The rest of these arguments seem like bad framing. From a certain school of thought, entire point of a startup is to leverage your risk taking ability relative to incumbents in the market and your economic peers. Working at a startup forces you to learn more, faster; and you're challenged by real market factors, not artificial incentive structures created by a large org or academic institution. You also wear a ton of hats that you have no access to early in your career at larger orgs or in academia. Hiring, management, sales, accounting, taxes, finance, product ideation and refinement, etc - early years at FAANG or medium sized orgs will not expose you to all of these. Even an experimental team that lets you play with cool technological toys.

"Not being at school" is an silly way to describe, "4 years of school is sometimes a poor choice of use of the best risk-taking opportunities of a person's life".

"Your VC is not the one at risk here" is a reason to avoid VC, subvert some of the incentives that VCs give you, or ignore a subset of the advice they they give you, not a reason to avoid risky ventures.

It's important to note that the author here is an 18 year old and has no significant real-life perspective on either running a company or being part of a larger org.

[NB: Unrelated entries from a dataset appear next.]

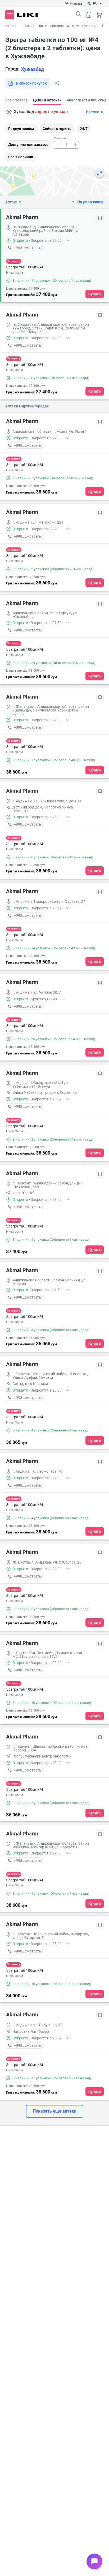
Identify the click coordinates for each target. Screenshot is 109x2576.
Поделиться (57, 83)
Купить (94, 294)
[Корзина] (99, 14)
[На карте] (99, 173)
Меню (9, 14)
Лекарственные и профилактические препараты (60, 26)
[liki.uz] (27, 15)
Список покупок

Nothing about that affects their ability to accurately pontificate on the pros and cons of running a startup, but there also isn't a lot of skin in the game or experience to back up that perspective. The bayesian prior here is negative.

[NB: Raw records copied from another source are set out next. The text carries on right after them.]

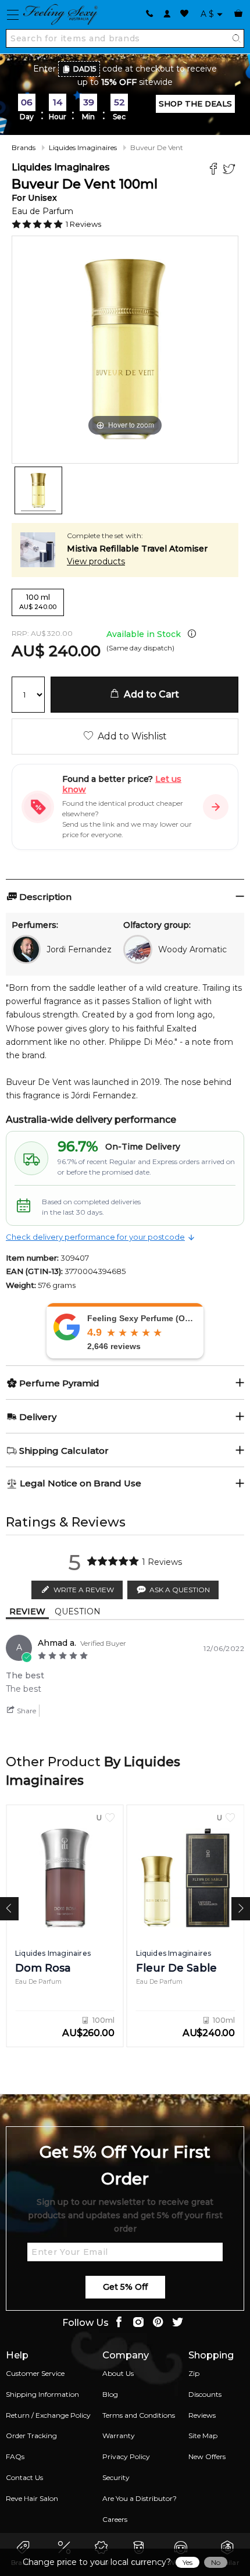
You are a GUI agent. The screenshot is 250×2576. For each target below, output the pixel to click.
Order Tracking (31, 2435)
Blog (110, 2394)
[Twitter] (230, 170)
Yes (187, 2562)
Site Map (202, 2435)
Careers (114, 2519)
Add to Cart (149, 694)
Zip (193, 2373)
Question (78, 1611)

If you're partway through a uni degree or similar learning program, or an incumbent engineer at a small or large org, then you should look at starting or joining an early-stage startup as a great way to take risks that you will be less able to every year (because of increasing costs of living, commitments to a new generation of your family if you marry and have children, incentives to purchase real estate, etc). The payoff will hopefully be huge and will be distributed across potential exits, experience, and personal growth.